Mais où sont les cerfs ?
À première vue, le nombre de cerfs ne semble pas avoir d’influence sur les paramètres, mais détrompez-vous! En effet, comme mentionné plus haut, le taux de fécondité des tiques adultes, soit \(b,\) dépend de la population de cerfs. Nous n’avons pas fait de différences entre le taux de fécondité des tiques adultes infectées et non-infectées. Le paramètre \(b\) est proportionnel à la probabilité qu’une tique adulte trouve un cerf comme hôte. Cette probabilité, donnée dans la littérature s’exprime comme \(P(x)= 1– e^{-x}\) où \(x\) représente la densité de cerfs par hectare. Le Parc Michel-Chartrand a une superficie de 185 ha.
Pour pouvoir faire une simulation de notre modèle nous devons donner des valeurs aux paramètres. Nous avons déjà discuté du paramètre \(b\) qui dépend d’une constante \(C\) et du nombre \(x\) de cerfs. Les valeurs du paramètre \(C\) et des autres paramètres sont prises dans la littérature. Les valeurs utilisées apparaissent dans le tableau suivant.
Nous nous sommes basés sur les données de de l’Institut national de santé publique du Québec (INSPQ), plus particulièrement celles de la Montérégie, région où se trouve le Parc Michel-Chartrand, pour déterminer la probabilité qu’une tique passe du statut non-infecté au statut infecté lors de son changement de stade. Nous avons supposé que cette probabilité correspond à la proportion de tiques infectées dans la région de la Montérégie, soit 27 %.
Afin de simplifier le modèle le plus possible, des hypothèses supplémentaires sont posées. Nous considérons le Parc Michel-Chartrand comme un système fermé: il n’y a pas de variation démographique autre que celles provoquées par l’abattage de cerfs. La population de cerfs ne peut pas croître ou décroître : aucun cerf ne peut mourir, naître ou migrer. De plus, nous établissons que les tiques des stades larvaires et nymphal ont toujours un hôte duquel se nourrir. Bien que les tiques réduisent leur ponte en hiver, étant donné que nous avons un modèle continu, nous stipulons que les tiques pondent en tout temps et ne sont pas affectées par les saisons. Le sexe des tiques n’a pas été pris en compte non plus et donc toute tique est considérée comme pouvant pondre 3000 œufs.

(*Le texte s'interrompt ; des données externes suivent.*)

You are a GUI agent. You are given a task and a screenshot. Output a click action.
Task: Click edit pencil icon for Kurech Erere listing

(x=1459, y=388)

Le système d’équations, maintenant défini, nous permet de nous attaquer à la problématique initiale, soit d’observer les variations du nombre de cerfs et son effet sur l’écosystème, en particulier sur la population des tiques. De plus, afin d’étudier l’impact sur le risque de maladie de Lyme chez l’humain, nous isolerons la population de nymphes infectées étant donné que c’est le seul stade pouvant infecter l’humain.
Pour pouvoir faire une simulation du système d’équations différentielles nous devons nous donner des conditions initiales au temps \(t = 0.\) Le système a alors une solution unique comme fonction du temps que nous calculons numériquement avec Python. Nous commençons par supposer que la population initiale au Parc Michel-Chartrand compte 300 000 tiques dans chaque stade de développement. Pour choisir les nombres NI(0), NS(0) de somme 300 000, et AI(0), AS(0), également de somme 300 000 nous avons utilisé les données de l’INSPQ), soit le taux d’infection de 27 % en Montérégie, pour que dans les classes de nymphes et de tiques adultes, NI(0) et AI(0) correspondent à 27 % du nombre total de tiques dans cette classe. NI(0) et AI(0) sont donc égales à 81 000 et NS(0) et AS(0) à 219 000. L’évolution de la population de tiques est simulée sur deux ans selon le nombre de cerfs dans le parc. Nous comparons deux scénarios, soit celui avec 32 cerfs, dans lequel aucune intervention humaine n’est effectuée, puis celui avec 17 cerfs après l’abattage de 15 cerfs. Dans le premier, nous constatons une croissance qui semble exponentielle de la population de tiques. Notre échelle verticale représentera des millions de tiques.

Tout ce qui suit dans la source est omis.